## Records for locating displayed items

┌────────

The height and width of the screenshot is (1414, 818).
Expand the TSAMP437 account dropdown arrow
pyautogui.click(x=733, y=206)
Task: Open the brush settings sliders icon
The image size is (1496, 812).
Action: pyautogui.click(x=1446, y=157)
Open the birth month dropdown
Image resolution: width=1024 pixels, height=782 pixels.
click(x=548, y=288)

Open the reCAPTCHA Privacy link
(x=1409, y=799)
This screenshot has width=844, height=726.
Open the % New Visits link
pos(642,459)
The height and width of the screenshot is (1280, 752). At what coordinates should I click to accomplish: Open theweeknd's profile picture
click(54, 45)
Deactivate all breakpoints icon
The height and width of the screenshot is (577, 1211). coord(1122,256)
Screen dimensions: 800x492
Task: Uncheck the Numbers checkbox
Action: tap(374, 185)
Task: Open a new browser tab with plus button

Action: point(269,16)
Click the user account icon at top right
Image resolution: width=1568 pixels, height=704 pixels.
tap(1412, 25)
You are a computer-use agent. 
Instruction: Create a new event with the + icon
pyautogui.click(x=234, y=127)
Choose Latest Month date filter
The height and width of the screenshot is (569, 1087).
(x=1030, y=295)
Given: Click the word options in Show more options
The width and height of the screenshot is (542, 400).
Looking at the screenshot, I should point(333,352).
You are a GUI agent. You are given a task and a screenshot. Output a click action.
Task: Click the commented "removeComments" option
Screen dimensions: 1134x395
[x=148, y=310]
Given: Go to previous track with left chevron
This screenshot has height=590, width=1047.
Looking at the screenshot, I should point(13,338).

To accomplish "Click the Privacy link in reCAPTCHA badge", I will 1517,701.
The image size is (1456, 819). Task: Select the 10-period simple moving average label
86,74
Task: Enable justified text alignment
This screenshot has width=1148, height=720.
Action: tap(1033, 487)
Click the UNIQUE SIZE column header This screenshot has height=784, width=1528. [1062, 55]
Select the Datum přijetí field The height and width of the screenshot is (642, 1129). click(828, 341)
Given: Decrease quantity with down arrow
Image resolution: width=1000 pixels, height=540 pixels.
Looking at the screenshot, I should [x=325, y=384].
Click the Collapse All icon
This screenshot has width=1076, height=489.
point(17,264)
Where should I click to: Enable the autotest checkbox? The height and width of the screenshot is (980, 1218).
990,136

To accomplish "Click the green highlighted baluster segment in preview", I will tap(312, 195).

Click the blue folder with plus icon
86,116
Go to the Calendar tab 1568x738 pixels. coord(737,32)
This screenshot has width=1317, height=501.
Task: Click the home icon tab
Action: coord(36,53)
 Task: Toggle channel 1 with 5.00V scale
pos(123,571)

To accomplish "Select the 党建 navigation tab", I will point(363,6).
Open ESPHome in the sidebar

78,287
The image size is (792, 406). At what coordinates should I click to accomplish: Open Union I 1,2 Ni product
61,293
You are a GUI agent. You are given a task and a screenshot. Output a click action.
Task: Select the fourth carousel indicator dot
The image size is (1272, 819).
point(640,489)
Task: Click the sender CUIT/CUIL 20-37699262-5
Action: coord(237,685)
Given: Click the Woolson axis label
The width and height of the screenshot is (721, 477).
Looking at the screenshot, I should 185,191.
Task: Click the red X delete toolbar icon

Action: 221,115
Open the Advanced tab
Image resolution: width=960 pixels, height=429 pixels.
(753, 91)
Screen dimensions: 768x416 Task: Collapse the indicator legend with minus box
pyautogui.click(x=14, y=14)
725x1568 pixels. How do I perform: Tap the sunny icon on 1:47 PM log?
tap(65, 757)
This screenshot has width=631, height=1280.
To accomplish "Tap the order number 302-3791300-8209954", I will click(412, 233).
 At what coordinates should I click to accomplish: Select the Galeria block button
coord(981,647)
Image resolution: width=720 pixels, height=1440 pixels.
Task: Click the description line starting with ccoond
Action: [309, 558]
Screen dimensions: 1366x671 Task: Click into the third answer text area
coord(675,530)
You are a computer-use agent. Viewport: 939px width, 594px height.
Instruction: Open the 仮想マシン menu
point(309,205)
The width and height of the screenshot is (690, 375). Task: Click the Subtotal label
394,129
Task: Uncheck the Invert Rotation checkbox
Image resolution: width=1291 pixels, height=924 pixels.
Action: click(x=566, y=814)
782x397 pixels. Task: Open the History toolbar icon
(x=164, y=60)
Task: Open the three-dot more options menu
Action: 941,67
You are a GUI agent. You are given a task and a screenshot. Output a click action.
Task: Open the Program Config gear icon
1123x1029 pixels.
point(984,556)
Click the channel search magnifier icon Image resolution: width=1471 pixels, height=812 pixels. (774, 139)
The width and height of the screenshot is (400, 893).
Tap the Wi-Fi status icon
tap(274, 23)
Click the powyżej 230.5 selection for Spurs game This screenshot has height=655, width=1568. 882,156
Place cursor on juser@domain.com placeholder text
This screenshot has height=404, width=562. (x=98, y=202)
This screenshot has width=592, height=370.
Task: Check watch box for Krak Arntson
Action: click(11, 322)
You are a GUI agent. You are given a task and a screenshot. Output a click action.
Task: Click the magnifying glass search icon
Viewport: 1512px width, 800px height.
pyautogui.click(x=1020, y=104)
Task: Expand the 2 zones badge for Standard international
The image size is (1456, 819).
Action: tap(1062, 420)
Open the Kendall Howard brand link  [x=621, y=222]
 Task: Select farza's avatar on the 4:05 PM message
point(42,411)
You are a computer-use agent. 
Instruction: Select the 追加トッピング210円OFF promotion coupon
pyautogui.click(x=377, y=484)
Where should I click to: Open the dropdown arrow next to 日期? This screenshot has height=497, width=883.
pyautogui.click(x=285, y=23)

└────────

## Task requirements
Copy out the lines from the one containing "Task: Click the red X delete toolbar icon" through the one containing "pyautogui.click(x=14, y=14)", both included.

## Task response
Task: Click the red X delete toolbar icon

Action: 221,115
Open the Advanced tab
Image resolution: width=960 pixels, height=429 pixels.
(753, 91)
Screen dimensions: 768x416 Task: Collapse the indicator legend with minus box
pyautogui.click(x=14, y=14)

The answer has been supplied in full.